**Document section:**
# # # #
Complex modular transmembrane receptors mediate a wide variety of cellular processes, including specific uptake of target ligands, transduction of extracellular signals, and viral entry into cells. Our research program is devoted to elucidating the detailed molecular basis for specificity in ligand recognition by modular cell surface receptors of the LDL and Notch receptor families.

The LDL receptor (LDLR) is the primary mechanism for uptake of cholesterol-carrying lipoprotein particles into cells. Binding of lipoproteins is mediated by the amino-terminal domain of the receptor, which consists of seven tandemly repeated modules. Each module is 40 amino-acid residues long and contains three disulfide bonds. Others have shown that several of these modules are required for binding of LDL, but that the fifth module is most important for recognition of lipoproteins containing apolipoprotein E.

Is the ligand-binding domain of the LDLR flexible, or is it rigid and filamentous? Do adjacent ligand-binding modules significantly interact with each other, or are they truly independent structural elements tethered by a short, flexible spacer? To address these questions, we are evaluating the structure and dynamics of the module five-six pair of the LDLR by NMR. Subsequently, we plan to identify specific contacts between the ligand and the receptor, evaluate the contributions of individual amino acids to ligand-binding, and understand how disease-causing point mutations within the receptor give rise to FH.
# # # #
**Task statement:** Copy the receptor research text above from "Is the ligand-binding" to "rise to FH.", substituting "X-ray crystallography" for "NMR".

**Records:**
# # # #
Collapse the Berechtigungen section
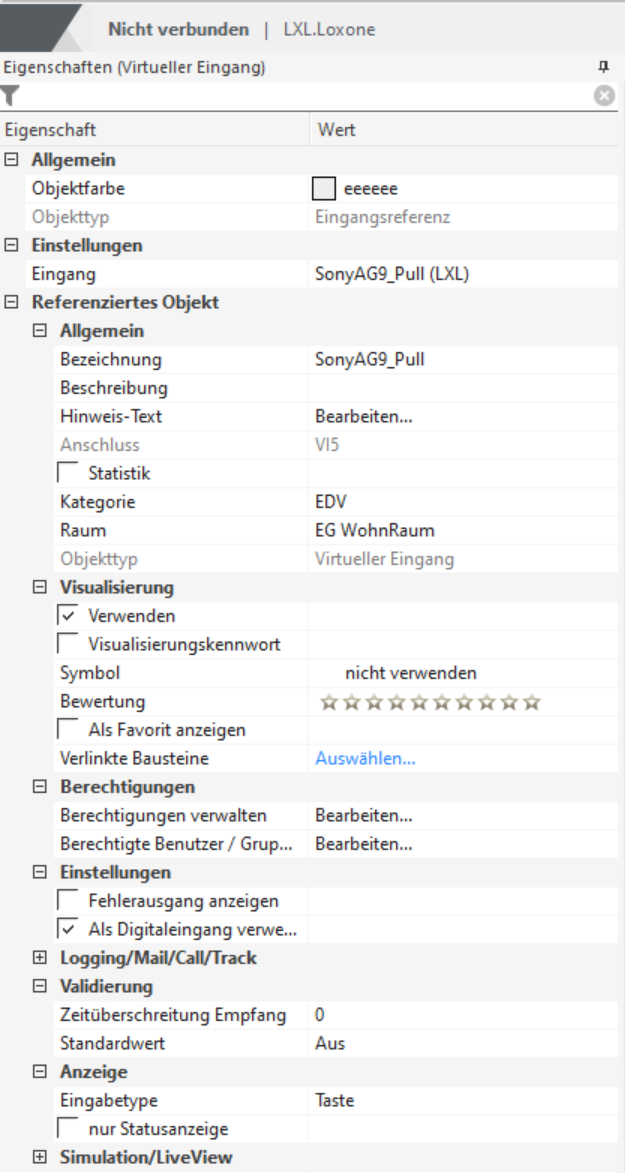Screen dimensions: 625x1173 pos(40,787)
# # # #
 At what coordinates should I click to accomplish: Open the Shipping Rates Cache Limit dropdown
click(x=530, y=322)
# # # #
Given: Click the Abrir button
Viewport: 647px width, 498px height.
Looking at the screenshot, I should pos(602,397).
# # # #
**The completed task:**
Is the ligand-binding domain of the LDLR flexible, or is it rigid and filamentous? Do adjacent ligand-binding modules significantly interact with each other, or are they truly independent structural elements tethered by a short, flexible spacer? To address these questions, we are evaluating the structure and dynamics of the module five-six pair of the LDLR by X-ray crystallography. Subsequently, we plan to identify specific contacts between the ligand and the receptor, evaluate the contributions of individual amino acids to ligand-binding, and understand how disease-causing point mutations within the receptor give rise to FH.